We are pleased to present a guest blog on feedings from Becky Antaya. Becky is a Registered Dietitian Nutritionist (RDN) who has worked with women, infants and children for over 12 years. Through her experience educating moms and families about nutrition and breastfeeding she discovered a need for mothers to be nurtured and supported during the postpartum period, unlike her own first pregnancy. After struggling with undiagnosed postpartum depression and limited family support, Becky now is an advocate for mental health postpartum services. Becky is a ProDoula trained Postpartum doula through Gold Coast Doulas.

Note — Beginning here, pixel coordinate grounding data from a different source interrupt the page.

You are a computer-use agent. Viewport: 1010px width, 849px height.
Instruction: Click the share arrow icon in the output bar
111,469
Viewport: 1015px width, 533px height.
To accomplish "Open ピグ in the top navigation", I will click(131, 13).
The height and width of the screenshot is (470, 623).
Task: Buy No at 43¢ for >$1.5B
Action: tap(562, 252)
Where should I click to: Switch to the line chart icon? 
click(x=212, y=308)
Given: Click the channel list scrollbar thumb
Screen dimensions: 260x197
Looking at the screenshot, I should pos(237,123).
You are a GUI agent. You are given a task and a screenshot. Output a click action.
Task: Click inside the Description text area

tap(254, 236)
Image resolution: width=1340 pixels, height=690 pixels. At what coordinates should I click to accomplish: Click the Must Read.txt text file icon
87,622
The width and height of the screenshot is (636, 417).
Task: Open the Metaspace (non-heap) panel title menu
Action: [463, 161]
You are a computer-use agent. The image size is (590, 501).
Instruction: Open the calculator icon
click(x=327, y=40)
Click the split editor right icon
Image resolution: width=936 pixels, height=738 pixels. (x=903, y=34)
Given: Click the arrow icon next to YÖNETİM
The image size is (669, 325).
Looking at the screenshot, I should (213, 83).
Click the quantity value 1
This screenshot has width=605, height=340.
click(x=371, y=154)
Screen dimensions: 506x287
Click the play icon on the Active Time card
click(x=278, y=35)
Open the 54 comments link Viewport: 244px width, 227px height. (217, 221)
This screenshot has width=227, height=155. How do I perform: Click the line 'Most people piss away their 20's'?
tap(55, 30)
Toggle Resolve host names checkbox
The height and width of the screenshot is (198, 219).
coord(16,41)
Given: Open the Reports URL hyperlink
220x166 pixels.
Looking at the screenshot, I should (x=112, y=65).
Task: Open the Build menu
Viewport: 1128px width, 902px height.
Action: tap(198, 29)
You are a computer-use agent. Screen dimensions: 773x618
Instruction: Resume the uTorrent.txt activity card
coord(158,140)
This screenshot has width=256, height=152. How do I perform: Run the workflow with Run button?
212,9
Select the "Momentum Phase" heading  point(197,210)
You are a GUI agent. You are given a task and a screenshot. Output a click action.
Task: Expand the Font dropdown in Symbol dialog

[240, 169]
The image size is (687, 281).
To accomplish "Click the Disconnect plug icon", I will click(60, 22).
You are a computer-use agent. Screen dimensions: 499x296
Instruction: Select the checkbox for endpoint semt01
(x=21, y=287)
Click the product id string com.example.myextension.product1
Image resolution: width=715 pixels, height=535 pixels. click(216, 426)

In our house when my kids were young feeding time was always referred to “Time to feed the Monkeys”. I am not totally sure why but we thought it was cute. We adore our little monkeys (even though they are big enough to feed themselves now). But looking back, feeding time at our “zoo” was anything but! There’s a lot of preparation and thought that went into it. We couldn’t just throw food at our little ones and say eat like they would at a zoo. There were burp cloths and bibs to round up, Boppy to be located, bottle to be prepared, comfy couch to clear off, etc, etc. and this was just for the BABY. So add in a busy sibling and what do you do? How do you keep a toddler/preschooler occupied while feeding your baby 8+ times a day? Here are a few tips I have discovered along the years to help tame your feeding time:

• Keep a basket or special box of toys that only come out at times when you are feeding your baby. I would recommend keeping it to more quiet items or toys that aren’t too loud. They can still make noise but nothing that would scare you or your little one during the feeding.
• Read books during feeding time that your toddler/preschooler would enjoy. Keep them only for feeding time and not bedtime since that is a special time of its own. Maybe even throw in a nutrition or food book since you are feeding someone at that moment. Head to the local library for some great ideas. A couple of our favorites were the “If You Give a Mouse a Cookie” series by Felicia Bond or “Muncha, Muncha, Muncha” by Candace Fleming.
• If you allow television, limit that time to feedings. Put on one of their favorite movies or shows but be sure to stop it when the feedings are complete. If the TV is on all the time then this “show time” quiet time won’t work. Same goes for using the iPad or tablet. If you always allow it, feeding time probably will not be sacred electronic time for your little one.
• Keep snacks handy. Inevitably your toddler always wants to eat or drink when you sit down to feed the baby. You could reserve a shelf in the fridge for the cup and have your child open up the fridge herself (what a big girl!). Have a water bottle nearby. Stock an easy-to-reach drawer full of pre-approved snacks. Suggestions are to choose your food (goldfish, dry cereal, grapes, or other healthier options) and pre-prepare snack size bags. Portion control is always good with little ones! Makes less mess.
• Get them involved. Is your preschooler willing to hold a bottle? Sit next to your child on the couch. Place a pillow on his/her lap, the baby on top. Show him or her how to feed the baby. This doesn’t mean you can walk away. Stay close by. Chances are your older child will be done in just a few minutes but at least they received some attention and know that these tasks are important.
• Have them learn how to burp the baby. Of course you want them to be gentle. Show him or her how to gently pat baby’s back and keep that burp cloth handy.

Finding new routines is hard with a newborn and older siblings but be patient. Eventually it will work itself out and your family zoo will learn to enjoy feeding time. And always remember to feed Mommy monkey too!